1. Scheduler extender
有三種方式爲 kubernetes 添加新的調度規則,包括 predicates 和 priority 功能,本文講解第三種方式
- 第一種,直接在 kubernetes 添加調度規則,重新編譯
- 第二種,實現自己的調度,替換 k8s 的 scheduler
- 第三種,實現 scheduler extender,提供擴展 k8s 調度的一個能力
1.1 http body 結構 ExtenderArgs
設置的 scheduler 會向 extender 服務發起 http 請求,其中將 ExtenderArgs 序列化作爲 body,主要是需要調度的 pod 的信息,以及調度的節點列表。
// ExtenderArgs represents the arguments needed by the extender to filter/prioritize
// nodes for a pod.
type ExtenderArgs struct {
// Pod being scheduled
Pod *v1.Pod
// List of candidate nodes where the pod can be scheduled; to be populated
// only if ExtenderConfig.NodeCacheCapable == false
Nodes *v1.NodeList
// List of candidate node names where the pod can be scheduled; to be
// populated only if ExtenderConfig.NodeCacheCapable == true
NodeNames *[]string
}
1.1.1 讀取 http body
如果使用 github.com/emicklei/go-restful 包比較簡單,直接使用 ReadEntity 讀取到 ExtenderArgs 變量即可
func predicates(r *restful.Request, w *restful.Response) {
var extenderArgs schedulerapi.ExtenderArgs
if err := r.ReadEntity(&extenderArgs); err != nil {
logrus.Errorf("predicate read entity error: %v", err)
w.WriteErrorString(http.StatusInternalServerError, err.Error())
return
}
1.1.2 定義自己的 filter 規則
輪詢所有 node 節點,使用自定義的過略規則,比如 CPU 內存 存儲等指標,通過的加入到 canSchedule,未通的加入到 canNotSchedule,返回結果在 ExtenderFilterResult。

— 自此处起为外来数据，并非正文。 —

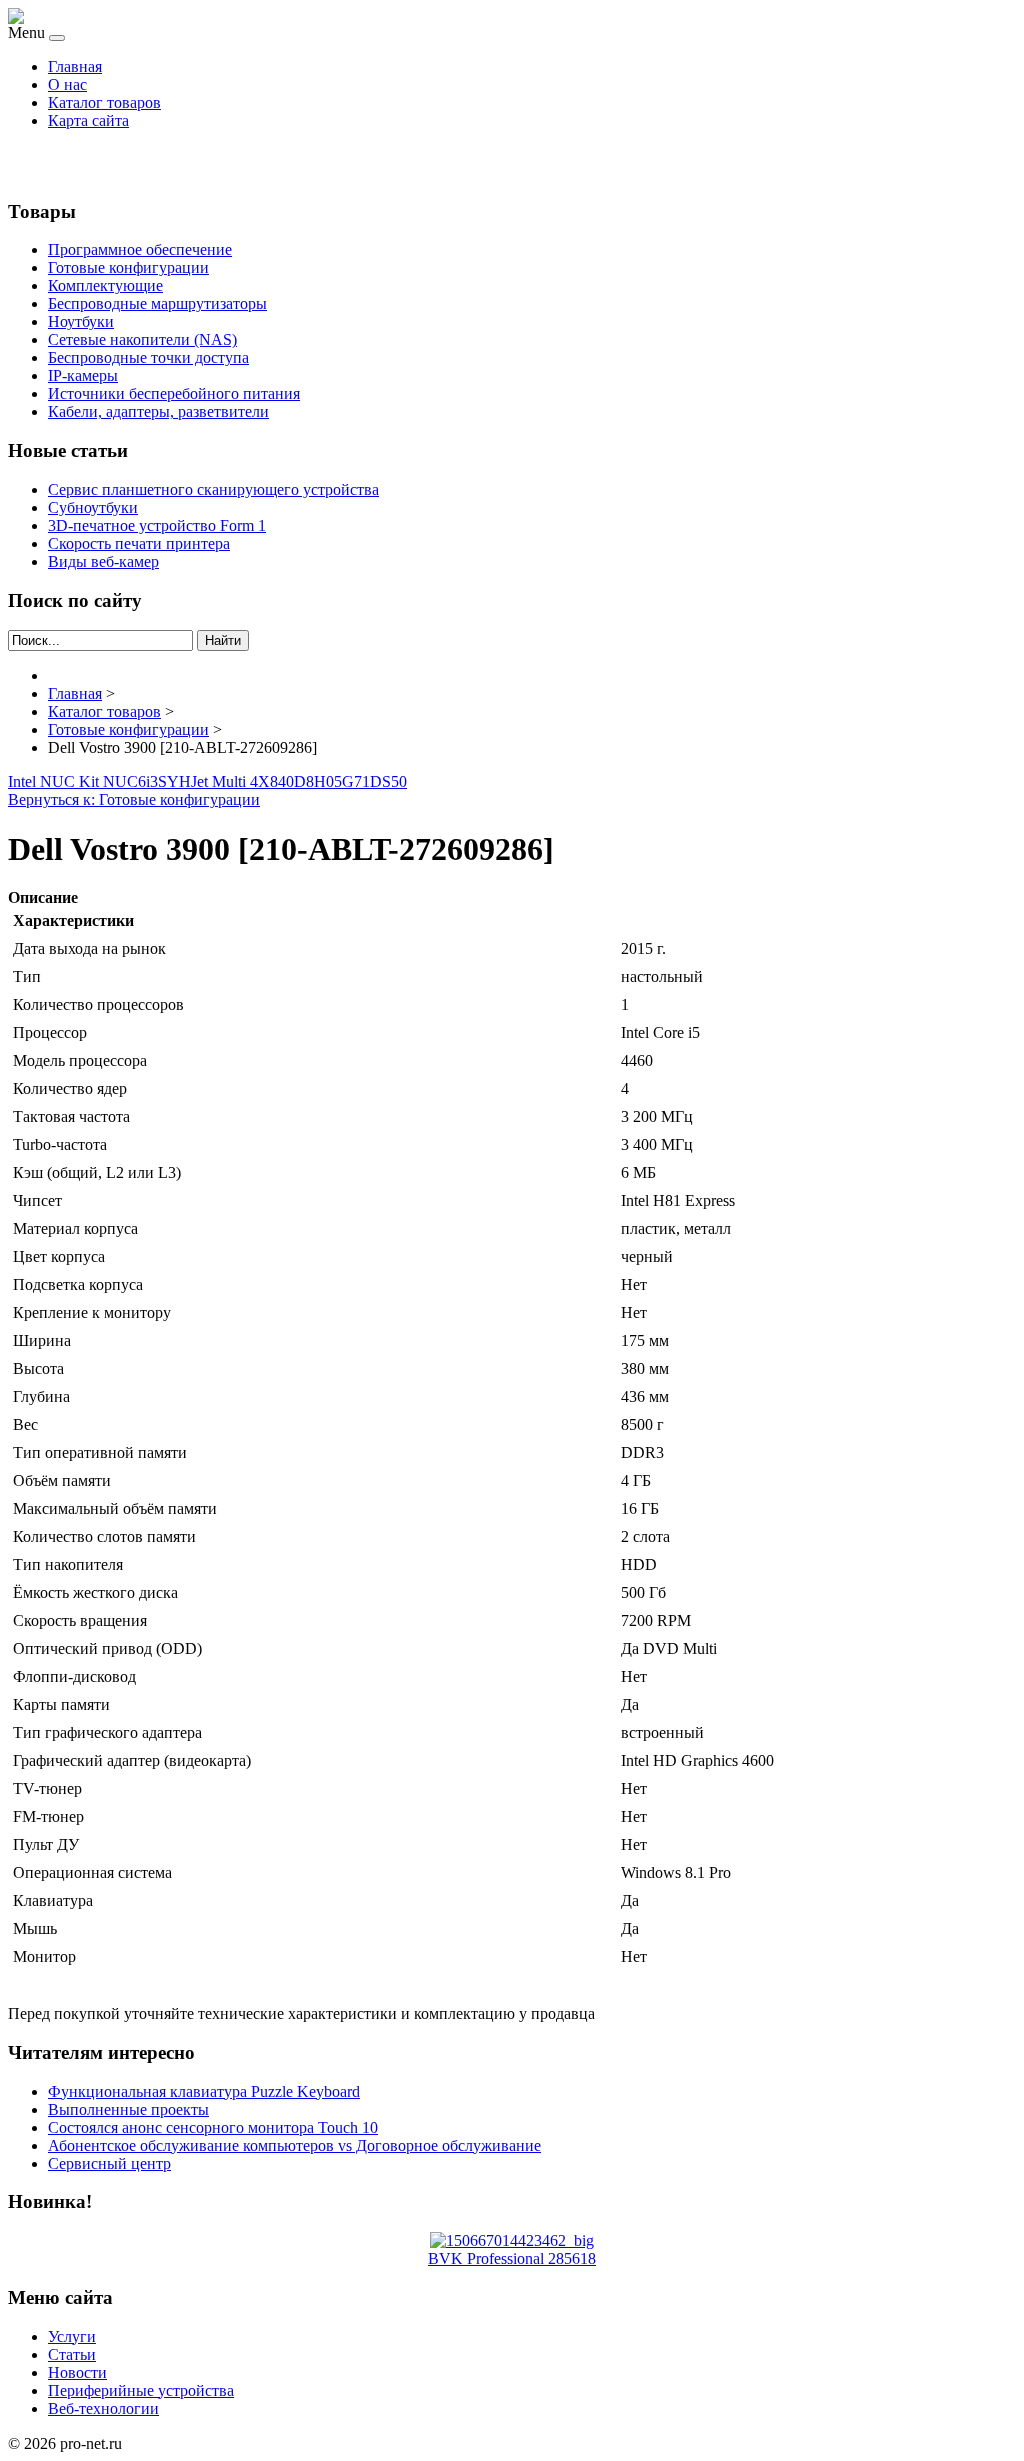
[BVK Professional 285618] (512, 2240)
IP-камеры (83, 375)
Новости (77, 2372)
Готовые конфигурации (128, 267)
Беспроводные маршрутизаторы (157, 303)
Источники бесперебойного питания (174, 393)
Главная (75, 66)
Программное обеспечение (140, 249)
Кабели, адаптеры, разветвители (158, 411)
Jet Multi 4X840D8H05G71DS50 (299, 781)
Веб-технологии (103, 2408)
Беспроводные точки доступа (148, 357)
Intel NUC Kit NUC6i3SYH (99, 781)
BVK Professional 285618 (512, 2258)
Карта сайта (88, 120)
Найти (223, 640)
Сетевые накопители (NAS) (142, 339)
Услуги (72, 2336)
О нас (67, 84)
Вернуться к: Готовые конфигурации (134, 799)
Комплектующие (105, 285)
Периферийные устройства (141, 2390)
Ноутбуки (81, 321)
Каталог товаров (104, 102)
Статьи (72, 2354)
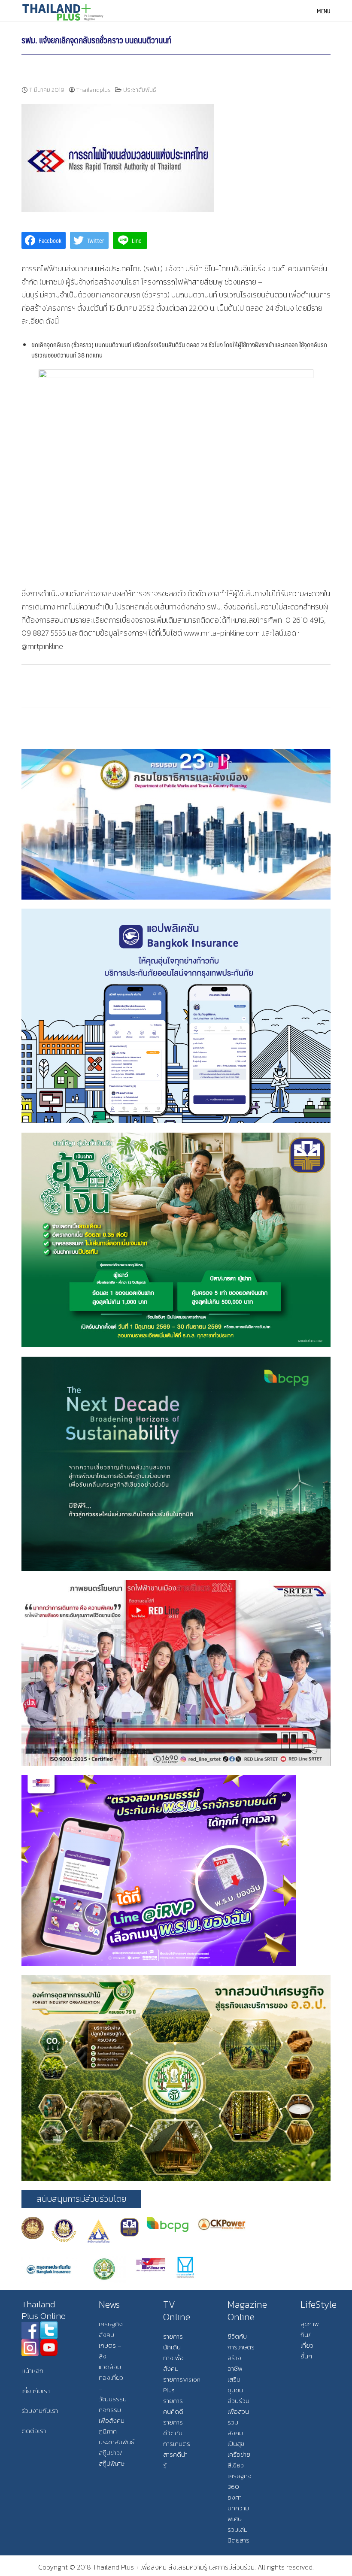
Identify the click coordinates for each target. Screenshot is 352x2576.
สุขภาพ (309, 2324)
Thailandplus (93, 89)
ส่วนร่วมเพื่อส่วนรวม (238, 2411)
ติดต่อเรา (33, 2431)
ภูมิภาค (108, 2431)
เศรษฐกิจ (111, 2324)
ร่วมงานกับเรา (39, 2410)
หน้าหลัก (32, 2371)
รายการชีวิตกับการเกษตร (176, 2433)
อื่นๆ (306, 2356)
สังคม (106, 2335)
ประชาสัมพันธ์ (139, 89)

predicateHandler 可以根據情況二定義,比如 CPU,內存 存儲等等指標
func handleFilter(args schedulerapi.ExtenderArgs) *schedulerapi.ExtenderFilterResult {
pod := args.Pod
canSchedule := make([]v1.Node, 0, len(args.Nodes.Items))
canNotSchedule := make(map[string]string)
for _, node := range args.Nodes.Items {
result, err := predicateHandler(*pod, node)
if err != nil {
canNotSchedule[node.Name] = err.Error()
} else if result {
canSchedule = append(canSchedule, node)
}
}
return &schedulerapi.ExtenderFilterResult{
Nodes: &v1.NodeList{
Items: canSchedule,
},
FailedNodes: canNotSchedule,
Error: "",
}
}
1.2 http response body 結構 ExtenderFilterResult
使用 ExtenderFilterResult 作爲結構告知 scheduler 哪些 node 可以調度,哪些是不可以調度節點
// ExtenderFilterResult represents the results of a filter call to an extender
type ExtenderFilterResult struct {
// Filtered set of nodes where the pod can be scheduled; to be populated
// only if ExtenderConfig.NodeCacheCapable == false
Nodes *v1.NodeList
// Filtered set of nodes where the pod can be scheduled; to be populated
// only if ExtenderConfig.NodeCacheCapable == true
NodeNames *[]string
// Filtered out nodes where the pod can't be scheduled and the failure messages
FailedNodes FailedNodesMap
// Error message indicating failure
Error string
}
2. How the scheduler extender works
2.1 extender scheduler policy 配置文件樣例 policy.yaml
- urlPrefix 是向 scheduler 註冊需要回調服務地址前綴
- enableHttps 是否 https 服務
- nodeCacheCapable :如果設置 NodeCache,那調度器只會傳給 nodenames 列表。如果沒有開啓調度器會把所有 nodeinfo 完整結構都傳遞過來。
{
"kind" : "Policy",
"apiVersion" : "v1",
"predicates" : [
{"name" : "PodFitsHostPorts"},
{"name" : "PodFitsResources"},
{"name" : "NoDiskConflict"},
{"name" : "MatchNodeSelector"},
{"name" : "HostName"}
],
"priorities" : [
{"name" : "LeastRequestedPriority", "weight" : 1},
{"name" : "BalancedResourceAllocation", "weight" : 1},
{"name" : "ServiceSpreadingPriority", "weight" : 1},
{"name" : "EqualPriority", "weight" : 1}
],
"extenders" : [{
"urlPrefix": "http://localhost:8880",
"filterVerb": "predicates",
"prioritizeVerb": "priorities",
"preemptVerb": "preemption",
"bindVerb": "",
"weight": 1,
"enableHttps": false,
"nodeCacheCapable": false
}],
"hardPodAffinitySymmetricWeight" : 10
}
2.2 定義的 KubeSchedulerConfiguration
設置調度器,以及調度算法的配置 policy 文件,使用上文的 2.1 policy.yaml 文件,下文 schedulerConfig.yaml
kube-scheduler 啓動時可以通過 --config=schedulerConfig.yaml 參數可以指定調度策略文件,用戶可以根據需要組裝Predicates 和 Priority函數。選擇不同的過濾函數和優先級函數、控制優先級函數的權重、調整過濾函數的順序都會影響調度過程。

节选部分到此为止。